The internet is already starting to remove us from the copying process altogether. Google search results, for example, are created after web pages have been ranked based on their popularity. Its software selects between various sources of information and then copies the best bits to a database, so memes are beginning to spread without needing to exploit our minds. "Machinery is taking over the three critical processes: copying, variation and selection," says Blackmore. She even suggests we may need a new name for such technological memes, such as 'tremes' or 'temes'.

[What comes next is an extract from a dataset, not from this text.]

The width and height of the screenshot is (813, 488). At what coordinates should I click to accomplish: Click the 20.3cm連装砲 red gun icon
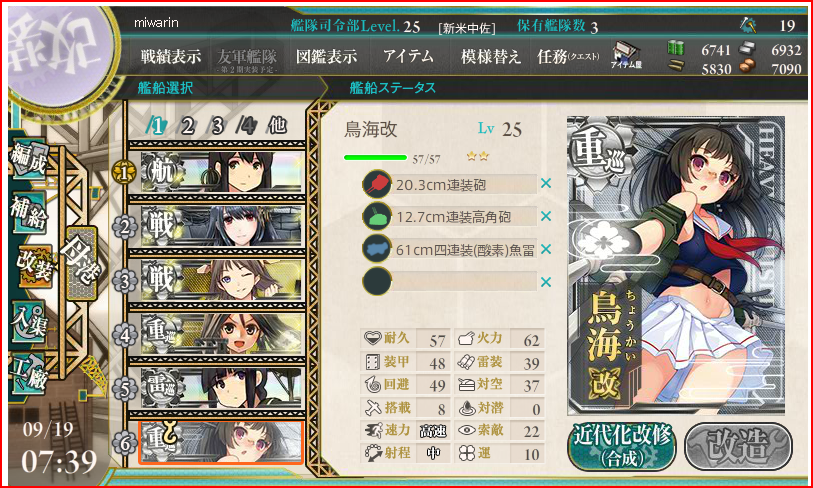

Viruses of the mind will continue to infect us through the internet, though. And, short of not using the web, there's little we can do to protect ourselves from them. So don't feel guilty about forwarding an email containing the latest funny video - blame it on your memes.

The Meme Pool

Infectious elements on the internet show plenty of variation

Viral videos

Memes often infect mainstream audiences through YouTube. As the third most visited place on the net (behind Google and Facebook), the video-sharing site hosts many of the most popular memes, from people who intentionally share video diaries to reluctant internet sensations such as 'Star Wars Kid', a teenager who swings a pole round like a lightsaber. Like all memes, the most successful viral videos are easily emulated and re-mixed. One of the most popular of 2009 was 'Keyboard Cat' - the meme that involved using a clip of a cat playing an upbeat tune on an electronic keyboard as the punch line to videos of embarrassing bloopers.

Celebrities

Appearing on YouTube may immortalise you online, but don't expect fame and fortune. An internet celebrity's first clip is often their only viral video, and fame is typically short-lived. Some former stars have attempted to recreate their 15 seconds of fame by trying to make their new videos go viral; Gary Brolsma became an internet phenomenon with a webcam video where he mimes and does his trademark 'Numa Numa Dance' to a song by Moldovan boy band O-Zone. Despite several attempts, his subsequent routines didn't prove popular. With a few exceptions such as Harry and Charlie, most internet celebs don't make money from their memes.

Image macros

Superficially, these are just pictures with text superimposed over the top. But when images and captions are juxtaposed in certain combinations, they produce anthropomorphised animals for cute or comedic effect. The most famous macros are LOLcats - felines that appear to behave like people. Another popular macro is Advice Dog, an adorable puppy who offers inappropriate suggestions such as "When in doubt, whip it out!" Advice Dog demonstrates how memes evolve: the image is easy to copy and mutates when the caption changes. The concept has created several new species of memes, including Courage Wolf and Philosoraptor.

Catchphrases and slang

Sometimes called 'net speak', internet slang is like text language on mobile phones. Many abbreviations we use in emails and text messages - such as LOL for 'laugh out loud' - come from the internet. Catchphrases can also become memes. Simply using "fail" as a one-word sentence means something is considered a failure, and the phrase is often added to image macros. The online community 4chan has generated many catchphrases. Its members are interested in Japanese pop culture, so many originate from poorly translated 'Engrish' phrases in comics, videos and games, such as "All your base are belong to us" from the game Zero Wing.

Adverts

Memes grab our attention, which is why companies use them to increase brand awareness in the hope you'll buy their products. One of the most successful was Burger King's Subservient Chicken, a website where you could command a guy in a chicken suit to perform (pre-recorded) actions based on typed requests. Viral marketing has traditionally involved tricking us into not realising we're being shown an ad, but nowadays companies are taking a different approach. Adverts like Cadbury's drumming Gorilla are designed to be so entertaining that you'll share the ad with friends and family by word of mouth, emails and social networking sites.